Study text:
□ □ □ □ □

What Is Progressive Overload and Why Is It Important Over 50?
Ageing can come with some negative declines in function however there are somethings we can do to reduce these declines and reverse them. Some of the declines include loss of lean muscle mass, decreased balance, increasing the risk of falls and loss of bone density. Exercise helps all these things but when we talk about building lean muscle mass and preserving bone density, we need to place increased stress on our muscles and bones to encourage the right changes to occur. We do this by a term called progressive overload.
Progressive overload is a term that is commonly used with strength training. It is when increases to the training session or workout are made to increase the difficulty or intensity. It makes it harder! This is done gradually overtime to make sure the body is ready for the increase in intensity. It is important to be done slowly to reduce the risk of injuries. If we go too hard too soon and the body is not ready for it, we risk injuries such as muscle, bone, ligament or tendon issues along with experiencing excessive fatigue or performance declines.
Why Is It Important?

□ □ □ □ □

Data section:
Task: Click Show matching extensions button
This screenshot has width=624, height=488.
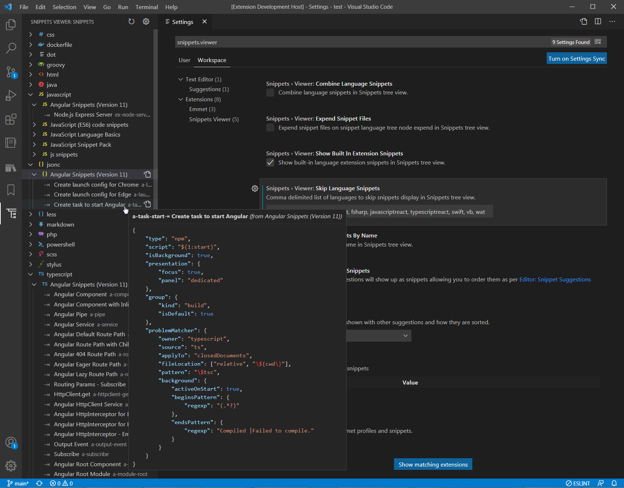Action: pyautogui.click(x=433, y=464)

□ □ □ □ □

Activity 1:
Duplicate the part of the text on progressive overload that opens with the words containing "What Is Progressive" and closes with "called progressive overload.".
Activity 2:
From the text on progressive overload, list the parts of the body that it says can suffer injury issues if intensity is raised too soon.

Answer area 1:
What Is Progressive Overload and Why Is It Important Over 50?
Ageing can come with some negative declines in function however there are somethings we can do to reduce these declines and reverse them. Some of the declines include loss of lean muscle mass, decreased balance, increasing the risk of falls and loss of bone density. Exercise helps all these things but when we talk about building lean muscle mass and preserving bone density, we need to place increased stress on our muscles and bones to encourage the right changes to occur. We do this by a term called progressive overload.

Answer area 2:
Muscle, bone, ligament, tendon